For now, as a frequent mourner in the presence of death, I gratefully, even gladly, accept God’s superiority to the all too common and completely understandable human plea for the “consolations of religion.” Were not the well-intentioned explanations that Job’s friends gave him for God’s apparently meaningless hostility to the good and righteous Job a kind of deprecation, both of the suffering Job and of the God whose (incomprehensible) will was being done? For me, at any rate, death is death, mourning is mourning, both are inevitable, and there is no humiliation in yielding to God’s inexorable will, however mysterious.
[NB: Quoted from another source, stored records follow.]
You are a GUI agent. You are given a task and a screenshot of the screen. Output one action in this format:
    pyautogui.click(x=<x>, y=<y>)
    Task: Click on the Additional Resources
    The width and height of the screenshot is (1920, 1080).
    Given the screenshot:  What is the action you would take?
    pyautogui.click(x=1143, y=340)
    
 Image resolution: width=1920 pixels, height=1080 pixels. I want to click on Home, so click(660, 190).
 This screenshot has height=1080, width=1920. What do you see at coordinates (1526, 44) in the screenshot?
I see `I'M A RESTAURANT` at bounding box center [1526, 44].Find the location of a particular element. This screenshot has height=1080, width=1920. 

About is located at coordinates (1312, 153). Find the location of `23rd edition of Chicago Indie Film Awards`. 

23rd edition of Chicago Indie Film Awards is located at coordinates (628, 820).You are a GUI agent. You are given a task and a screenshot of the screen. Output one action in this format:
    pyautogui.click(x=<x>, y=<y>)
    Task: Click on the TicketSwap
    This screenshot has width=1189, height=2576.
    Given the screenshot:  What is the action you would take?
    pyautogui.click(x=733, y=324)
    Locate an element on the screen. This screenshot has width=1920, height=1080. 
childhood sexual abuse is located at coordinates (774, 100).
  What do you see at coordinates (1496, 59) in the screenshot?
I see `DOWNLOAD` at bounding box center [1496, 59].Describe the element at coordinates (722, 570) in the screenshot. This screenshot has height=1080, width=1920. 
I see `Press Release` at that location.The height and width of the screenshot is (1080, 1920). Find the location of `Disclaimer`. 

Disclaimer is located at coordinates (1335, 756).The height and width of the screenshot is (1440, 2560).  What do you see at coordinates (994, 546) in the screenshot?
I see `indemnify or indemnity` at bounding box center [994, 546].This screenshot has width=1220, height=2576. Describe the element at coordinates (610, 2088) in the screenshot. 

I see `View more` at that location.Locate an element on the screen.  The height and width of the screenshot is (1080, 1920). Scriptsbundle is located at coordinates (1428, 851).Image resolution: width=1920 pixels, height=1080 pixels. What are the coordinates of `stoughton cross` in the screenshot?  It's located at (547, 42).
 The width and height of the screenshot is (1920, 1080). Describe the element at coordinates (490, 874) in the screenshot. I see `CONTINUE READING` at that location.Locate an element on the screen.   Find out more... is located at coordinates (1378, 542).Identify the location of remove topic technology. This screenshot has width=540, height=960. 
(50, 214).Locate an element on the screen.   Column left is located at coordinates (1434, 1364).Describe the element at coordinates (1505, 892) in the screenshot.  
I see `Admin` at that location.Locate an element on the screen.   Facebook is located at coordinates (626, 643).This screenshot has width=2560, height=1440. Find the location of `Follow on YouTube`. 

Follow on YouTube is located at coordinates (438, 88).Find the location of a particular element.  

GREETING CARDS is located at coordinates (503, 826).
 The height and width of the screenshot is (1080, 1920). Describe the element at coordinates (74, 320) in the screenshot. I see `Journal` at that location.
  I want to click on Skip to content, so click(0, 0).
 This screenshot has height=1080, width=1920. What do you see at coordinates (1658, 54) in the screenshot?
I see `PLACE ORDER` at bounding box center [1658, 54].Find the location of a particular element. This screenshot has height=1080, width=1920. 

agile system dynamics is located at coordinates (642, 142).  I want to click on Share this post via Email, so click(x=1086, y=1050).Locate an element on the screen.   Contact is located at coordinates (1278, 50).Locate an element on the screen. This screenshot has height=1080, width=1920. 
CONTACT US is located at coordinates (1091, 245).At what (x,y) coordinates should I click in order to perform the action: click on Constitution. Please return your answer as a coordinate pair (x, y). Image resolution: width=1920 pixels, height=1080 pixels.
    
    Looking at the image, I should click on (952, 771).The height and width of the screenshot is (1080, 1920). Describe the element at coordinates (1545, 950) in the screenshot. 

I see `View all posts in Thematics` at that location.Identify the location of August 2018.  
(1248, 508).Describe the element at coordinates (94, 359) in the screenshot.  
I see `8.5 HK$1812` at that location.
The biblical book of Leviticus puts it very well when it explains the reversion of land to the original owner during the jubilee year: “For the land is mine [God’s], and you are but aliens who have become my tenants.” So, with the Kaddish standing behind me, I can accept my jubilee tenancy on the earth. God is above solace for my mourning, and I am above the humiliation of being a perpetual tenant.
Thus I foresee that I shall be saying Kaddish for those I cared about for the rest of my life.
Yes, it may be merely the last stage of my preoccupation with my father’s death, and with my own that is not so far off.
Yes, it may be a covert attempt at atonement for all the bad things I have done, or that have been done to me, by mistake or deliberation.
Yes, it may not be my own willed act at all, but the act of some subterranean force that lives in me of which I am completely unaware—the will of the force within me that is the true meaning of my life.
I accept, indeed embrace, all these explanations of why I keep saying the Kaddish with such ardor. Perhaps the first and simplest, the least rational and pretentious, is closest to the essence of my personality: I say Kaddish out of love of language, of the music of language, and of the language of faith.
I remain an agnostic, one who thinks that the existence of God can neither be proved nor disproved—though, in my case, devoutly to be wished. This is a paradox I have struggled with all my life—or at least since my father’s death.
Sharansky, in the same autobiographical memoir, tells us that he was immeasurably strengthened during his imprisonment by a saying of a hasidic master, Rabbi Nahman of Bratslav, reverently known as “the Bratslaver”: “This entire world is a very narrow bridge. The thing is not to be afraid.”
Saying Kaddish for those I loved will, I hope, help me to cross that narrow bridge without too much fear.